# Invaision of the Pod LGD!



## CocoNUT (Nov 2, 2012)

Ok...So I've figured it out: aliens OBVIOUSLY came in the middle of the night and replaced Gus with a "pod people" version! That can be the ONLY explanation for the dog we now have. I mean...she 'watches' the hawks that fly over...and barks at them if they get 'too close' to the yard, she herds the goats away from the fenceline, she doesn't go after the guineas when they come into our yard...just watches them, and barking is reserved for 9-10PM only! I'll watch her from the kitchen window and there she is...being a totally "good" dog! She 'counts' the birds in their run and makes sure they're all accounted for...and still does her rounds with momma. 

Hmmmm......VERY interesting.....


----------



## Alice Acres (Nov 2, 2012)

CocoNUT said:
			
		

> Ok...So I've figured it out: aliens OBVIOUSLY came in the middle of the night and replaced Gus with a "pod people" version! That can be the ONLY explanation for the dog we now have. I mean...she 'watches' the hawks that fly over...and barks at them if they get 'too close' to the yard, she herds the goats away from the fenceline, she doesn't go after the guineas when they come into our yard...just watches them, and barking is reserved for 9-10PM only! I'll watch her from the kitchen window and there she is...being a totally "good" dog! She 'counts' the birds in their run and makes sure they're all accounted for...and still does her rounds with momma.
> 
> Hmmmm......VERY interesting.....


----------



## terrilhb (Nov 2, 2012)

**What needs to be done**: Condense the paragraph of the forum thread above that begins "Ok...So I've figured it out" into a brief bulleted list of its main points.

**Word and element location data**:
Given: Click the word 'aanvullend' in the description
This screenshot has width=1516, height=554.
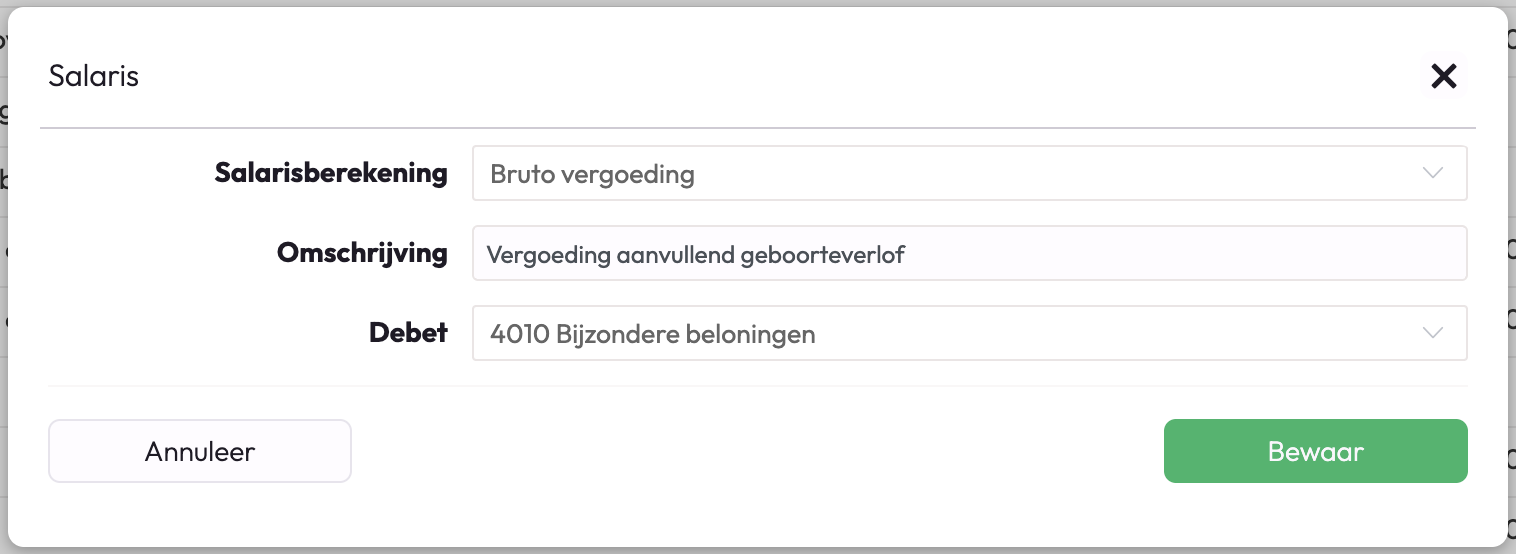Looking at the screenshot, I should click(x=675, y=254).
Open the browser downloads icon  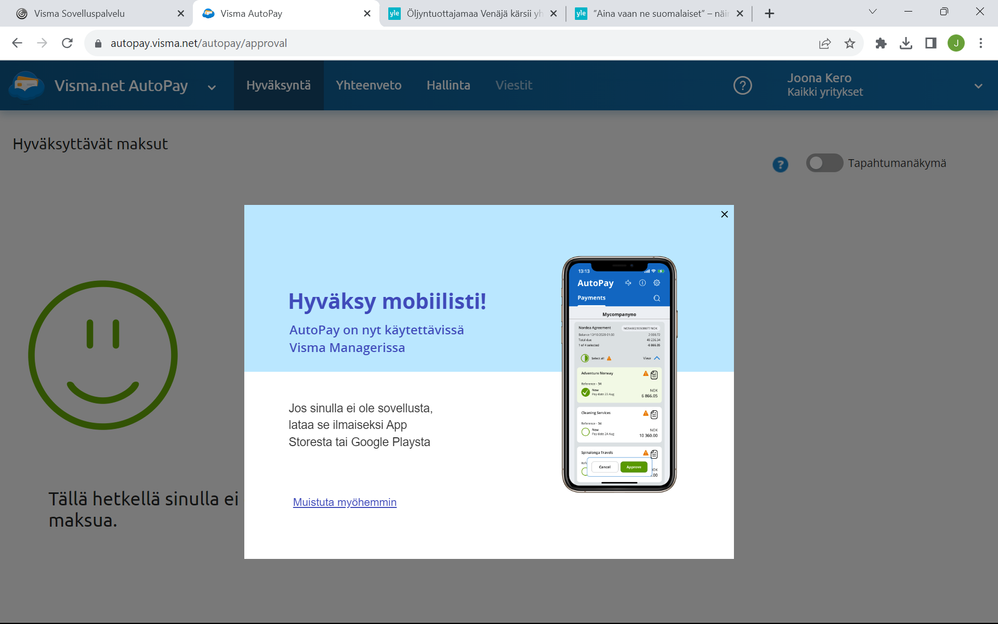(x=906, y=43)
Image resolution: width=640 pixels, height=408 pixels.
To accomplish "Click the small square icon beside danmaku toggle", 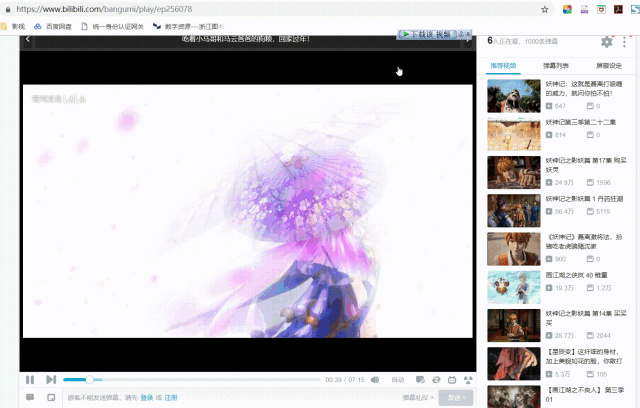I will pyautogui.click(x=51, y=397).
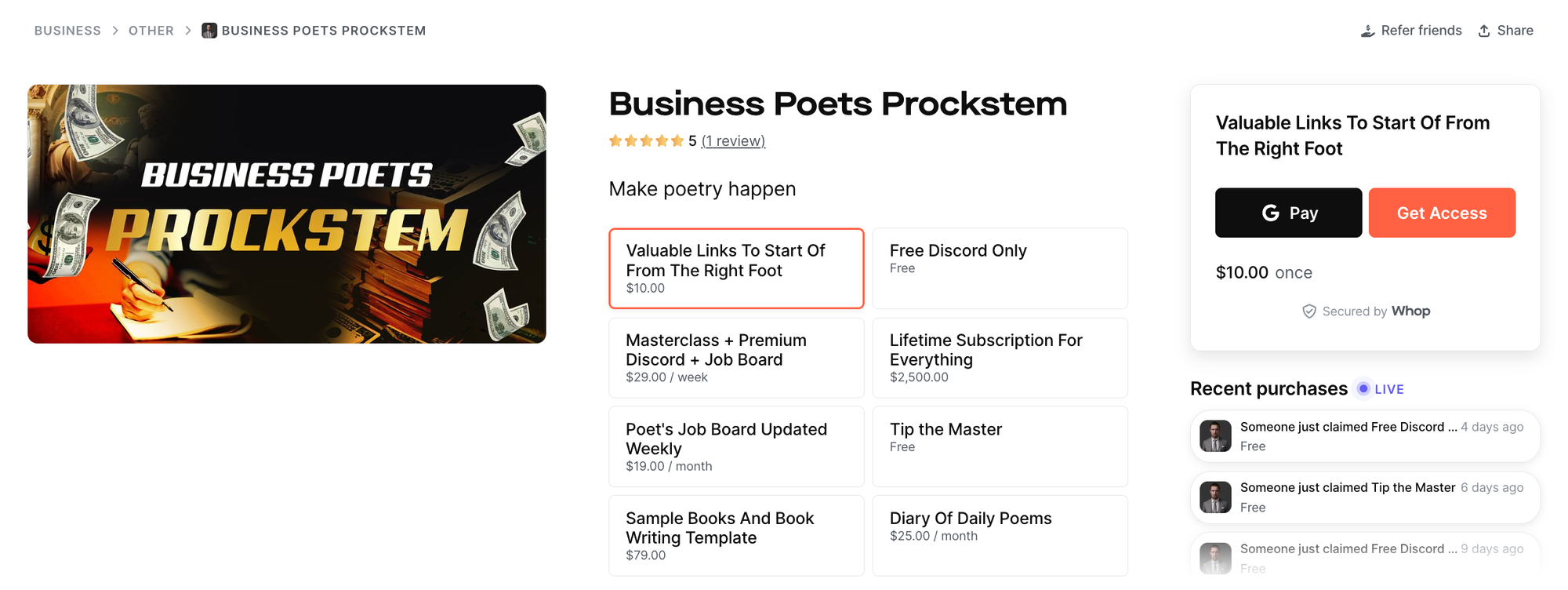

**Exercise response**:
- The poster jokes that aliens must have replaced Gus overnight with a "pod people" version, since nothing else explains the dog's new behavior.
- Gus watches hawks flying over and barks at them if they come too close to the yard.
- She herds the goats away from the fenceline.
- She watches the guineas when they enter the yard instead of going after them.
- She barks only from 9 to 10 PM.
- Seen from the kitchen window, she behaves as a totally "good" dog.
- She "counts" the birds in their run to make sure they are all there, and she still does her rounds with momma.